Rukun Khutbah Jumat . Foto: Freepik

Di sisi lain, khatib adalah perwakilan atau fardhu kifayah yang bertugas memberikan nasihat, peringatan, ajaran, atau dakwah. Seorang khatib harus menggunakan pakaian yang pantas ketika khutbah ataupun di luar khutbah.

Seorang khatib juga harus memiliki keterampilan bahasa yang baik agar jamaah dapat mengerti pesan yang disampaikan dalam khutbah. Ketika berkhutbah, khatib juga harus menggunakan tema yang bermanfaat dan relevan dengan keislaman.

Mengutip Jurnal Metodologi Khutbah dan Retorika Dakwah yang ditulis Drs. H. Suparman Usman, S.H.,(1995), isi khutbah Jumat yang baik harus diupayakan sebagai berikut:

  • Masalah yang dikemukakan bersifat aktual, cocok dengan kondisi, situasi, dan waktu yang dialami masyarakat jamaah Jumat tersebut.

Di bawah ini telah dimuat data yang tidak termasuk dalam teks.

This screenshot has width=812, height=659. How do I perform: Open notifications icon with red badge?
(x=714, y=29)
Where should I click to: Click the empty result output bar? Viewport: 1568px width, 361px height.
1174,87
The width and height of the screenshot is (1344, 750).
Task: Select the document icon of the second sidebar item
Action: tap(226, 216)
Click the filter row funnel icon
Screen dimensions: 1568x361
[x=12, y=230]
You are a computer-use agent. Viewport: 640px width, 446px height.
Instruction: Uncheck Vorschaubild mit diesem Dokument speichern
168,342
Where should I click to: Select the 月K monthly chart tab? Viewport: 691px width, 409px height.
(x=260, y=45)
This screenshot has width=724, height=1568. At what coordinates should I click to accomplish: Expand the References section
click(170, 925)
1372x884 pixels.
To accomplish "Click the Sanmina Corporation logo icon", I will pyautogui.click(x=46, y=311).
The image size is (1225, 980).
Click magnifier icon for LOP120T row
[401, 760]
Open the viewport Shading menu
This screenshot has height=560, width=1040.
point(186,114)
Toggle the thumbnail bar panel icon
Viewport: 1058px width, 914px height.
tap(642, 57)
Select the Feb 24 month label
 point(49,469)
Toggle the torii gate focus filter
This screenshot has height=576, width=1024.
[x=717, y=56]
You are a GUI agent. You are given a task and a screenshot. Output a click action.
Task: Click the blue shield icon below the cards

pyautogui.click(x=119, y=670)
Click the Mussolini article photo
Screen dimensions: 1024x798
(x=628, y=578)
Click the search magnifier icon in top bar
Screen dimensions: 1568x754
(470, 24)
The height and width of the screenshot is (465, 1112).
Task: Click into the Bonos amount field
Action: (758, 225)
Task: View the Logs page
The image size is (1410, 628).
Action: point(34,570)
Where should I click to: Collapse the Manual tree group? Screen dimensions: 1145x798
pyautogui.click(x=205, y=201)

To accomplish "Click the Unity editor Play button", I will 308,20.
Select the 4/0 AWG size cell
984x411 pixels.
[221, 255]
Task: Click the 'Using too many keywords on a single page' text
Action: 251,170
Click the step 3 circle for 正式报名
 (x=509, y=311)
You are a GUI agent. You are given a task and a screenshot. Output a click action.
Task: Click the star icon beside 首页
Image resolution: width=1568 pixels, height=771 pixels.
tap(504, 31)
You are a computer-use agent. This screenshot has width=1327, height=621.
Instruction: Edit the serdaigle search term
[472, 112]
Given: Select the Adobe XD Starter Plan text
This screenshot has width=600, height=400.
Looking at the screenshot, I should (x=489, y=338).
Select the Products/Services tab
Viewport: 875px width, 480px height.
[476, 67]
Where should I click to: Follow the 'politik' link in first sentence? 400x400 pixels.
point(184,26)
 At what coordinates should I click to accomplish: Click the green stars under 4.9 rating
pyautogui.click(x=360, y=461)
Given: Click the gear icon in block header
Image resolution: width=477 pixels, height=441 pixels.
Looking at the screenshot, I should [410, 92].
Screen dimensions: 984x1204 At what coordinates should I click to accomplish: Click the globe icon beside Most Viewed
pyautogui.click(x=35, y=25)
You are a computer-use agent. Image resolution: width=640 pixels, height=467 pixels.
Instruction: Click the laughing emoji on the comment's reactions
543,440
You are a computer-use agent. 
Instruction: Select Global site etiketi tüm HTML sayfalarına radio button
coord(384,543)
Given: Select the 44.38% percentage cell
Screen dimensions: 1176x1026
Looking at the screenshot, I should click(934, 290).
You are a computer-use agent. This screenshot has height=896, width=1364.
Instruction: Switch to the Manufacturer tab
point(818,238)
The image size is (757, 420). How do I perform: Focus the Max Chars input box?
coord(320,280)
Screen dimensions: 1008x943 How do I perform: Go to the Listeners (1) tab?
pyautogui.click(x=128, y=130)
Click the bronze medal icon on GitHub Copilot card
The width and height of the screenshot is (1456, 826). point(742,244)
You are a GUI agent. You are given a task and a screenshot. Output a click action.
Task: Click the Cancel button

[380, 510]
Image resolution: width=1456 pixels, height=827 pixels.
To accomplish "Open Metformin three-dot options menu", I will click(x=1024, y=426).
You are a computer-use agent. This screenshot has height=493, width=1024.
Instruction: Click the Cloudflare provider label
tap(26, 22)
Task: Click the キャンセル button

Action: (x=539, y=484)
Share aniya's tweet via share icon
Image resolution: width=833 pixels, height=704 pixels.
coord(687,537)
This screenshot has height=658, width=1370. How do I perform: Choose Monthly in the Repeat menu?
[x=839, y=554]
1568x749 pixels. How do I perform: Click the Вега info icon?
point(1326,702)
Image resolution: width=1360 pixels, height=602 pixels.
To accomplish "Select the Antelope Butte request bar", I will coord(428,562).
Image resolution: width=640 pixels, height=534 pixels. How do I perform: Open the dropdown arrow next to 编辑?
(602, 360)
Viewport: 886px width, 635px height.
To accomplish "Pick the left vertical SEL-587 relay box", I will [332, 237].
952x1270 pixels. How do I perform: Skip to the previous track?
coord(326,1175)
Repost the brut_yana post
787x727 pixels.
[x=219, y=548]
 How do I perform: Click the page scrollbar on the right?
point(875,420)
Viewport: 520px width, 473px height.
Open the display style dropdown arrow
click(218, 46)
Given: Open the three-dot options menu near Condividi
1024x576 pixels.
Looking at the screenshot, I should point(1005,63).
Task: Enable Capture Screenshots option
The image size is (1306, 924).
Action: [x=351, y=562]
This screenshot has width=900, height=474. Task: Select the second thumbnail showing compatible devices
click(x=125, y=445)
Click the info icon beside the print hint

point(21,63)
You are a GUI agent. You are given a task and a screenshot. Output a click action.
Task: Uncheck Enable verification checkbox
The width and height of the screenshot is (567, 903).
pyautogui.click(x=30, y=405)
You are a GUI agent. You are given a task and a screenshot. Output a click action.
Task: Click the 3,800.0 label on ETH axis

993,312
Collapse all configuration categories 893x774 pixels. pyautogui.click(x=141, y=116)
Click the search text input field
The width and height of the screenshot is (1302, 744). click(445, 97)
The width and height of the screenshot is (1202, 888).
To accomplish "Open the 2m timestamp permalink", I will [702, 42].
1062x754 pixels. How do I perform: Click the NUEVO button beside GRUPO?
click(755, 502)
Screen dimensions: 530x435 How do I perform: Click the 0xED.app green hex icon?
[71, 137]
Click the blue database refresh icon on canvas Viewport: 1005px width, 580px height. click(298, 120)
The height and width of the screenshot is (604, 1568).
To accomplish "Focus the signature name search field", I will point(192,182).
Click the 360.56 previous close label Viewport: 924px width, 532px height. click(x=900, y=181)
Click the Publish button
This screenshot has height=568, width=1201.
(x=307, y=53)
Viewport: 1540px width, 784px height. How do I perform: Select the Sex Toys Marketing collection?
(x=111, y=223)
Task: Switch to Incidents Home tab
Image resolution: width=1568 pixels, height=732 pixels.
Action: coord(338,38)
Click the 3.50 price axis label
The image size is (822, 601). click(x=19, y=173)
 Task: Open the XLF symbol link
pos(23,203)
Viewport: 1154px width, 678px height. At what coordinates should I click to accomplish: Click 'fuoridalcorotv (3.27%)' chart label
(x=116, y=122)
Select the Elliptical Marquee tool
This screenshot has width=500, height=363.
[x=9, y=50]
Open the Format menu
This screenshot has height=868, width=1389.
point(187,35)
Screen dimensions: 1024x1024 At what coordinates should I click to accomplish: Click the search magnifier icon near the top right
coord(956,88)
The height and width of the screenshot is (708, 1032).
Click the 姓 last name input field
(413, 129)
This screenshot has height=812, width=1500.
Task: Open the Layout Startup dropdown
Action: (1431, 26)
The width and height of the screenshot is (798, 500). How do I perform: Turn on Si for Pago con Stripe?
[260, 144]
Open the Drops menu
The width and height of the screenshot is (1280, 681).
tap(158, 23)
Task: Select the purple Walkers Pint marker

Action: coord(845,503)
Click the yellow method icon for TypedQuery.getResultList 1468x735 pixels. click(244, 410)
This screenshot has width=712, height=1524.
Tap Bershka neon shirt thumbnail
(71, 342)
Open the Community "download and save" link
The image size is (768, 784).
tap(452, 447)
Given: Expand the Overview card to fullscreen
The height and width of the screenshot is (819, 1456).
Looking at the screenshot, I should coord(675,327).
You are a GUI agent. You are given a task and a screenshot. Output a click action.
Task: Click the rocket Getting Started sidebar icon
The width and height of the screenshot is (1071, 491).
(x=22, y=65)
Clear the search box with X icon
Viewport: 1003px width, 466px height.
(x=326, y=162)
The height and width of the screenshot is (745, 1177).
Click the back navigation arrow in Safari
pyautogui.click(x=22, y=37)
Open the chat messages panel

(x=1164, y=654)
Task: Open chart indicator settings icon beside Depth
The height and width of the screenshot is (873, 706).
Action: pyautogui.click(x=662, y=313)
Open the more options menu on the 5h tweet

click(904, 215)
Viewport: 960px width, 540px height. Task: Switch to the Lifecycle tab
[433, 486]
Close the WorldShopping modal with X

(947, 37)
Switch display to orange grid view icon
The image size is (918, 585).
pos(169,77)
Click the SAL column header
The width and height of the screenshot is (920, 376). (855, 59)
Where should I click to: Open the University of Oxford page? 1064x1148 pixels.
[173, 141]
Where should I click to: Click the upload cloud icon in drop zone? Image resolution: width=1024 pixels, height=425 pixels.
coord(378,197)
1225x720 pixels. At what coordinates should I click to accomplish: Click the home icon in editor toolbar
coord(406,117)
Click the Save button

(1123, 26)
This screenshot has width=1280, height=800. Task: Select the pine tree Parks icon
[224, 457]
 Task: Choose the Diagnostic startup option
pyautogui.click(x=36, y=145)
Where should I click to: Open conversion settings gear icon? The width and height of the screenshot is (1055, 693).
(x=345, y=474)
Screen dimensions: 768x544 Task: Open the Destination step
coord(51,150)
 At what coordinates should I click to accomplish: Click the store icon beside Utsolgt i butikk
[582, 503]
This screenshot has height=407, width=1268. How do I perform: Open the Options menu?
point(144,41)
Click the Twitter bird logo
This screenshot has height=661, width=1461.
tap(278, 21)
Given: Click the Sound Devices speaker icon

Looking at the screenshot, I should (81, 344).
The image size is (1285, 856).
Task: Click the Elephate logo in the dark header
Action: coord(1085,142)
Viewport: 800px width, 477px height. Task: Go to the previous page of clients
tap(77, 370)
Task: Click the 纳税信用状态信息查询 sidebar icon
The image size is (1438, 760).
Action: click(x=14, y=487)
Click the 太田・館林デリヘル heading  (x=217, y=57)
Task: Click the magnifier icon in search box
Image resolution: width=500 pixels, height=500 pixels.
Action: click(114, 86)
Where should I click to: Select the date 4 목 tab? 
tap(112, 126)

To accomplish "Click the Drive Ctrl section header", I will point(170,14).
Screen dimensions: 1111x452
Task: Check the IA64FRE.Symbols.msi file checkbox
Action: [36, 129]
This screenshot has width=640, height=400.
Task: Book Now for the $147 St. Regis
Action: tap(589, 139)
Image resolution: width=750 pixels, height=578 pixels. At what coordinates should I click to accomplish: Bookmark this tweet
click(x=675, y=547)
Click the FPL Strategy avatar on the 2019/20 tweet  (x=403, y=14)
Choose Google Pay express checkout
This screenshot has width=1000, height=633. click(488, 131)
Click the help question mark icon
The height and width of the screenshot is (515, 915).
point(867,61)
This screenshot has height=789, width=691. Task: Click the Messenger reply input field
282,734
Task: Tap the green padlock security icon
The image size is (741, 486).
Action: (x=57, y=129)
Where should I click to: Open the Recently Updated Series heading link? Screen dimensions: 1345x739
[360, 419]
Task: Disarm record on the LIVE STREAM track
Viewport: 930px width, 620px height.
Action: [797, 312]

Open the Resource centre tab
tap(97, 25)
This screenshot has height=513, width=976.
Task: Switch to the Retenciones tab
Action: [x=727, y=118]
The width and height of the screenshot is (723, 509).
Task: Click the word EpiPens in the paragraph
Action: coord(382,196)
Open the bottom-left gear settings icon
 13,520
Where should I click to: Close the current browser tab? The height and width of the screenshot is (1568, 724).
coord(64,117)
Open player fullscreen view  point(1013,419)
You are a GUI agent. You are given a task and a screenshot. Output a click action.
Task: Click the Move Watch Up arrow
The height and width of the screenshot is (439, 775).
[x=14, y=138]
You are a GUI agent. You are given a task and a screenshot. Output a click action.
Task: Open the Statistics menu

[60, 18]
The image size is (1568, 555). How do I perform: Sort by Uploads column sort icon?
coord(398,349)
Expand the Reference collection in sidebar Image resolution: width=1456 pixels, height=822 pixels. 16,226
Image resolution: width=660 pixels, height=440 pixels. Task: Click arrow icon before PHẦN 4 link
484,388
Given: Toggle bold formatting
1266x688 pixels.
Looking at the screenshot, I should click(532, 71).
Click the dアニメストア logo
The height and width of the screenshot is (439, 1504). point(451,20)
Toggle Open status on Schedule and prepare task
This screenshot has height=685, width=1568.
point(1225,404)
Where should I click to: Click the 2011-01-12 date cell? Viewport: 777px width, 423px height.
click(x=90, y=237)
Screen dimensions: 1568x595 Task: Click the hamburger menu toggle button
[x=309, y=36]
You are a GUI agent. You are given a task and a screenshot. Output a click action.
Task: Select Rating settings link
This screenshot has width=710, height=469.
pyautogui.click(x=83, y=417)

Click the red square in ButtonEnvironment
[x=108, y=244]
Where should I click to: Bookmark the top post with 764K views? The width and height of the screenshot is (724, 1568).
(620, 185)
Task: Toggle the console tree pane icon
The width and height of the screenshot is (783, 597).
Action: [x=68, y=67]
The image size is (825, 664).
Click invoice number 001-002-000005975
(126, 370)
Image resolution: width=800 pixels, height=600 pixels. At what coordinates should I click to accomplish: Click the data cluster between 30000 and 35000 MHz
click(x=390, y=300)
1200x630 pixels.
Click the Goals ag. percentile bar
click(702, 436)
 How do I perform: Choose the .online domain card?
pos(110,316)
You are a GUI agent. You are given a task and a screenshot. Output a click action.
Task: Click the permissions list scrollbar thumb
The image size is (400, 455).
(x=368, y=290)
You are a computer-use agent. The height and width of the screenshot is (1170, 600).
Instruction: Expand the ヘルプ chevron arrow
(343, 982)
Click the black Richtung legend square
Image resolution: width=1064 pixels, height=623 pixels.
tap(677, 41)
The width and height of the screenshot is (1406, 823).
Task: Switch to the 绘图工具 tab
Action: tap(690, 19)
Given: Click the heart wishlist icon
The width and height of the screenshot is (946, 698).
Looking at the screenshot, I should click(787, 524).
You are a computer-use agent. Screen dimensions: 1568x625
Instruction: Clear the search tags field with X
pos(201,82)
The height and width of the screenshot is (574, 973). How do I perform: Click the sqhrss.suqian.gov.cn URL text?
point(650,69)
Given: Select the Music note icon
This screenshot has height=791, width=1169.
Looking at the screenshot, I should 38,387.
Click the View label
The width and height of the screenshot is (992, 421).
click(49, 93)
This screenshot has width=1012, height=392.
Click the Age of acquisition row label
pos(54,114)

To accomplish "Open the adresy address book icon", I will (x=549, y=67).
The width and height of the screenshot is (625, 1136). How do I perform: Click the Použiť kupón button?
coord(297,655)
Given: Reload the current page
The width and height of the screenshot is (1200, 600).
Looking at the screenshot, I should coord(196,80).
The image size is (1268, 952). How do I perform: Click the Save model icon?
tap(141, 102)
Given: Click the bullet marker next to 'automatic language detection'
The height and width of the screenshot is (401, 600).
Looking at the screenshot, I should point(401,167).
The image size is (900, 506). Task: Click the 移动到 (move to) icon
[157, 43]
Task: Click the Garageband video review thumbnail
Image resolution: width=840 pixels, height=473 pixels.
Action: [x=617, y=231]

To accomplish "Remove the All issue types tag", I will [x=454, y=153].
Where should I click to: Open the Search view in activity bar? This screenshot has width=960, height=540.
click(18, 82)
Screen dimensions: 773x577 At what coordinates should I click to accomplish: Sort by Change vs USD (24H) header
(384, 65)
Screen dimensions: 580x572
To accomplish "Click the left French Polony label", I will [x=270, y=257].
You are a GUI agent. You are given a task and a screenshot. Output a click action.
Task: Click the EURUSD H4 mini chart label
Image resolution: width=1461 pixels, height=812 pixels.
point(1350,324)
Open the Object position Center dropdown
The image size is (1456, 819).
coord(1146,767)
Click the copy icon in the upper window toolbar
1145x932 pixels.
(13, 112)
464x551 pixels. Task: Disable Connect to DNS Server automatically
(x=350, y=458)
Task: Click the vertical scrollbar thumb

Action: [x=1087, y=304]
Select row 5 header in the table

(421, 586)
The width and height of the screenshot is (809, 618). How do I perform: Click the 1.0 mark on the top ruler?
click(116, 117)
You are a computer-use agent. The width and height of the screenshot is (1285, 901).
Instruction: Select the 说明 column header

  • Khutbah Jumat meningkatkan ketaqwaan serta kualitas di bidang ekonomi, pendidikan, dan kemasyarakatan.

  • Menekankan persatuan, tidak memecah belah dan tidak membesarkan perbedaan.

  • Tidak menyinggung kehormatan atau nama baik seseorang.

Ilustrasi Rukun Khutbah Jumat foto: Unsplash

Menurut buku Hukum-hukum Terkait Ibadah Shalat Jumat tulisan Ahmad Sarwat, Lc., MA (2018), ada beberapa sunnah dalam khutbah Jumat.

Sebagian disepakati para ulama, lalu sebagian lainnya tidak disepakati kesunahannya. Berikut sunnah khutbah Jumat selengkapnya:

1. Khutbah di Atas Mimbar

Seorang khatib disunnahkan untuk berdiri di atas mimbar ketika menyampaikan khutbah Jumat. Sebagaimana dilakukan oleh Rasulullah SAW setiap beliau menyampaikan khutbah, yakni naik ke atas mimbar.

Posisi mimbar diutamakan di sebelah kanan dari imam saat menghadap ke kiblat, layaknya mimbar Nabi Muhammad SAW. Apabila tidak ada mimbar, khatib disunnahkan naik ke atas benda tinggi agar bisa memandang semua jamaah.

2. Menghadapkan Wajah Kepada Jamaah

Hendaknya khatib menghadapkan wajah kepada jamaah yang mengikuti shalat Jumat dan tidak menundukkan wajahnya. Sebagaimana tercatat dalam hadis berikut:

"Dari Adi bin Tsabit dari ayahnya bahwa Nabi SAW bila berdiri di atas mimbar, beliau menghadapkan wajahnya kepada wajah para shahabatnya." (HR. Ibnu Majah)

Di samping itu, hadirin juga disunnahkan untuk menghadapkan wajah kepada khatib, tidak menutup mata, tidak menundukkan wajah, dan tidak tidur.

Khatib yang membaca teks sebaiknya tidak menunduk terus-menerus. Mereka harus melihat kepada hadirin dan berkomunikasi lewat pandangan mata.

3. Mengawali dengan Salam

Mengawali khutbah dengan salam merupakan sunnah yang bisa dikerjakan khatib. Salam sebaiknya dilakukan usai berada di atas mimbar, sebelum duduk mendengar adzan.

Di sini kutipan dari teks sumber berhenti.